• RECORDS FOR THIS EXERCISE
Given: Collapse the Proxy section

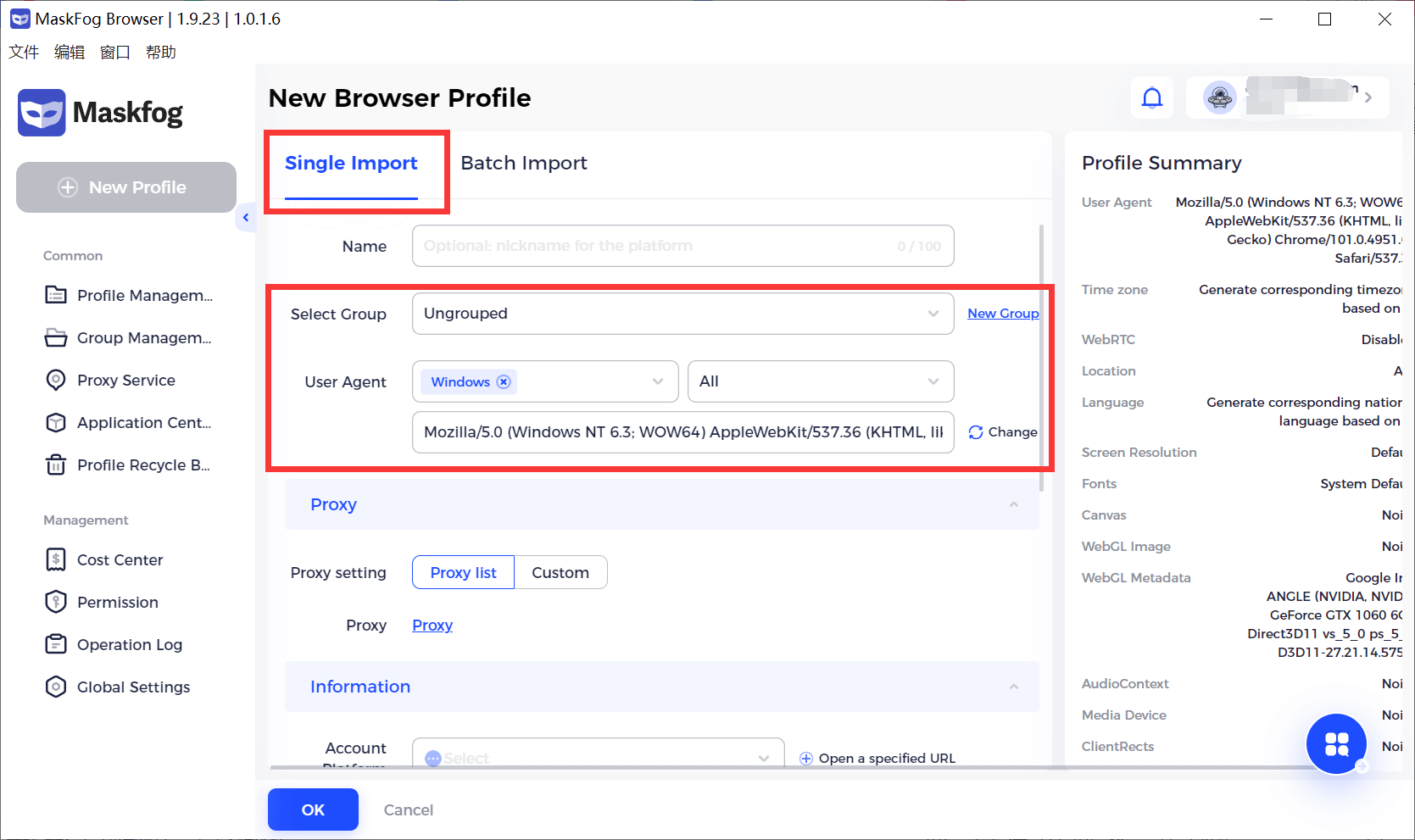Looking at the screenshot, I should [1014, 503].
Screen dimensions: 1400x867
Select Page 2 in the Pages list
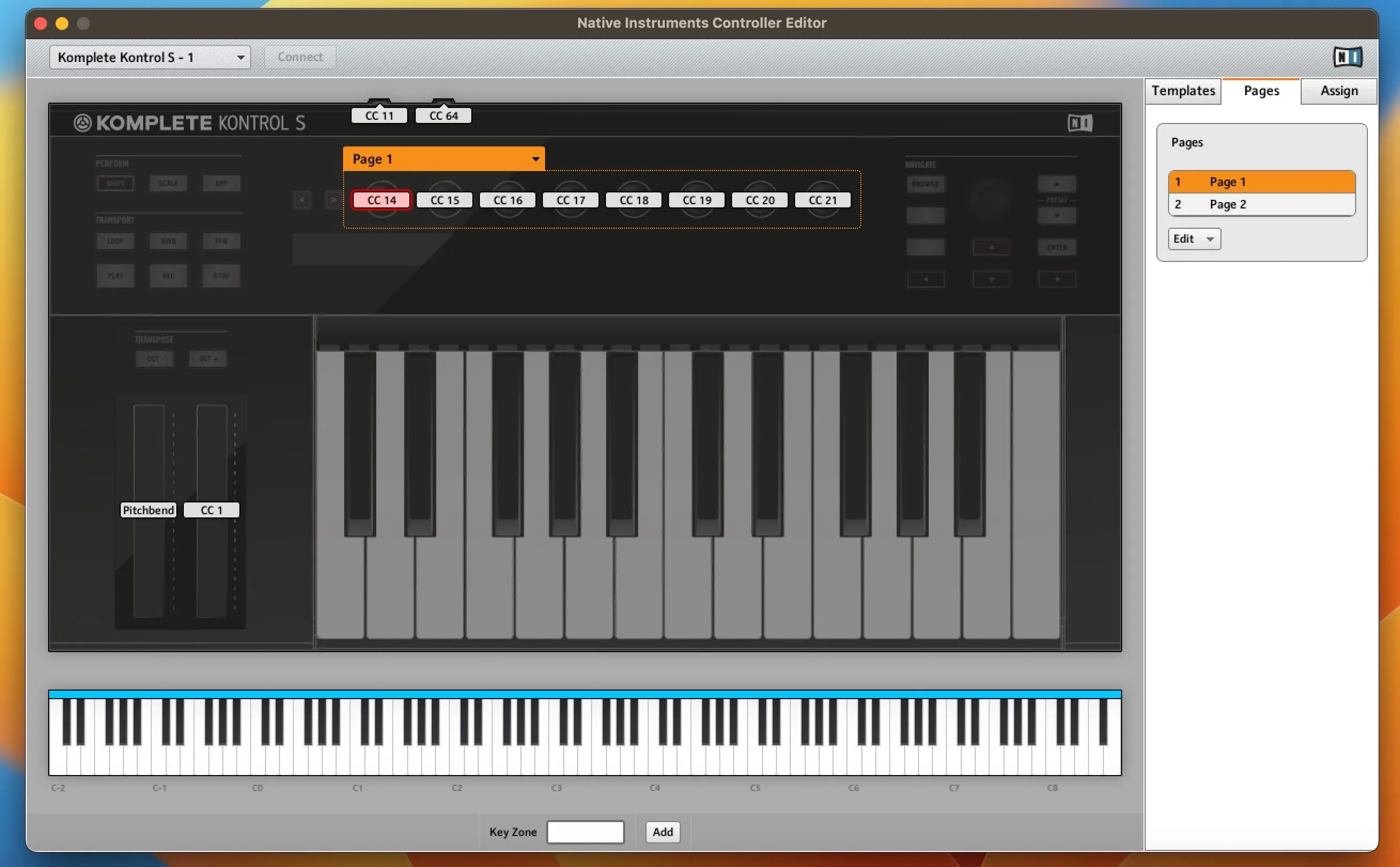(1228, 204)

• WORK ORDER
Nothing but the records, restated word for word and stripped of images, belongs in the answer.

• PROBLEM SOLUTION
Given: Collapse the Proxy section

Looking at the screenshot, I should [1014, 503].
Screen dimensions: 1400x867
Select Page 2 in the Pages list
(1228, 204)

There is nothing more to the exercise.